Coffee Time Challenge
Collecting and deploying water in drought-stricken regions is vital, but far from easy…
By 2025, the United Nations forecasts that 1.8 billion people will be living in countries or regions with water scarcity and two thirds of the world's population could be under conditions of water stress.
Climate change is expected to aggravate water problems via more extreme weather events. For this reason, there is currently a rush to arrive at any intelligent and improved management options to overcome these challenges.
The need to retain water in the most apparently dry conditions is therefore paramount. Even the driest air contains water molecules which can be extracted by lowering the air's temperature to the point of condensation. The only question is 'how'?
The challenge this month is therefore to come up with a means of collecting the water molecules in the air and harnessing them in such a way that they can be used to irrigate water-starved areas.
The solution is obviously based on the collection of condensation. After all, collecting condensation on a plastic groundsheet has long been standard practice among survival experts in even the driest conditions, but such a method is far from efficient and where water is scarce, efficiency is everything.
And, of course, collecting this water is only the first step. The real difficulty arises in working out how to collect this water and use it to irrigate land.
Clearly, the greatest problem with any storage system will be in preventing the water from evaporating when exposed to the desert sun. And, once that problem is overcome, how does one distribute it in such a way that ensures it is not wasted?

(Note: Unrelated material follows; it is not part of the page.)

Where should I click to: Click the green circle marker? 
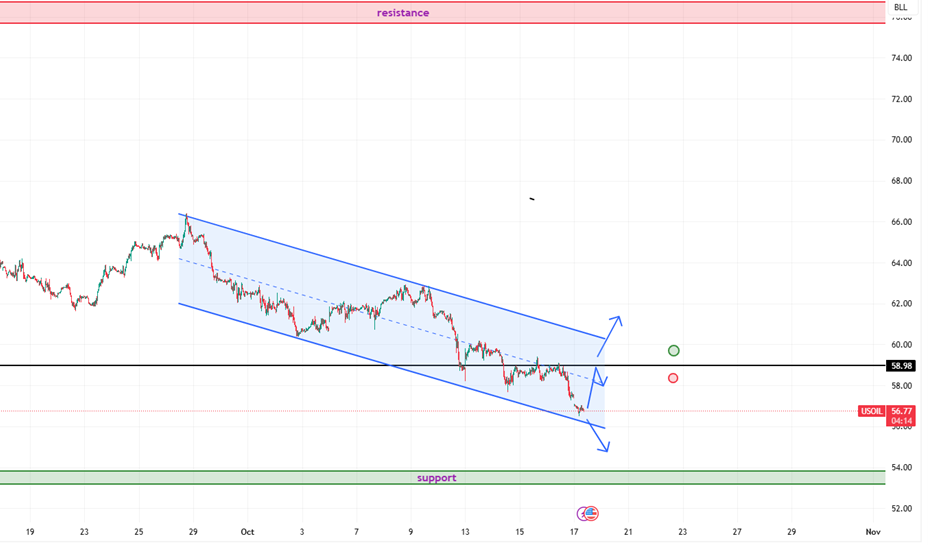673,350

A solution to this problem has been developed that uses biomimicry to achieve excellent results. Indeed, trials have been carried out that have shown that the invention can return 10% of lost water and lead to cuts in energy bills for nearby buildings by reducing a city's heat sink effect.
But none of that means that you can't do better, of course. The solution will be revealed in our February issue, but in the meantime, see if you can improve on it.

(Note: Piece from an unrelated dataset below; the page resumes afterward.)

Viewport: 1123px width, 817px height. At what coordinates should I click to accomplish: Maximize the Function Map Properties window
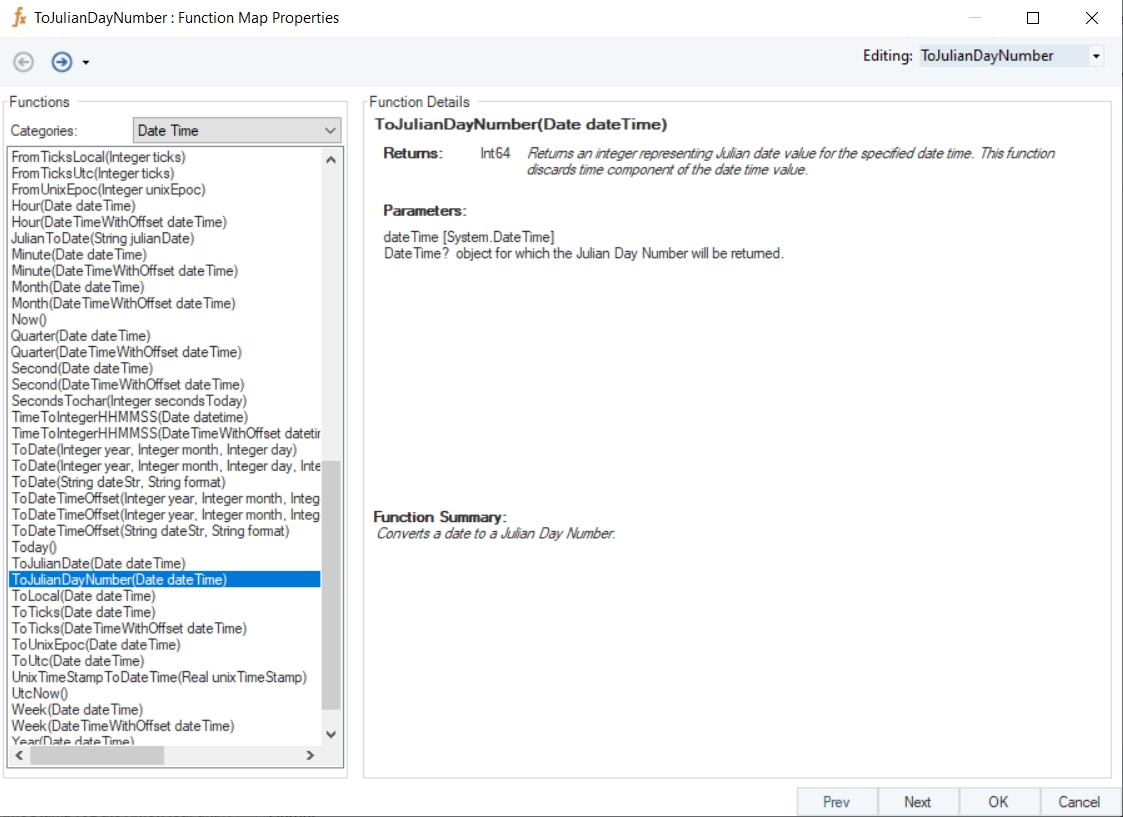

Solution to January's Coffee Time Challenge
The solution to the Challenge of how to harvest water in arid conditions has won The James Dyson Award for 2011 and is a clever piece of biomimicry developed by Edward Linacre of Swinburne University of Technology in Melbourne has tapped the Namib beetle--a desert dwelling species that survives in the most arid conditions on Earth--to create an irrigation system that can pull liquid moisture straight out of dry desert air.
Airdrop, as the system is known, borrows a trick from the Namib beetle, which can live in areas that receive just half an inch of rain per year by harvesting the moisture from the air that condenses on its back during the early morning hours. A hydrophilic skin helps to snare water molecules passing on the breeze, which then accumulate into droplets of consumable liquid water.
First, a turbine draws air underneath the ground into a network of pipes. When the air reaches condensation point the water pours down into a underwater tank. A submersible pump pumps the water back up through the central column of the piping and this is pumped through to the roots of plants through a process called sub-surface drip irrigation – which is the most efficient method of irrigating crops because you don't get evaporation.
A huge breakthrough was made by putting copper wool inside the pipes. The wool was cooled by the pipes and this increased the surface area within the pipes that was cool enough to cause condensation to take place.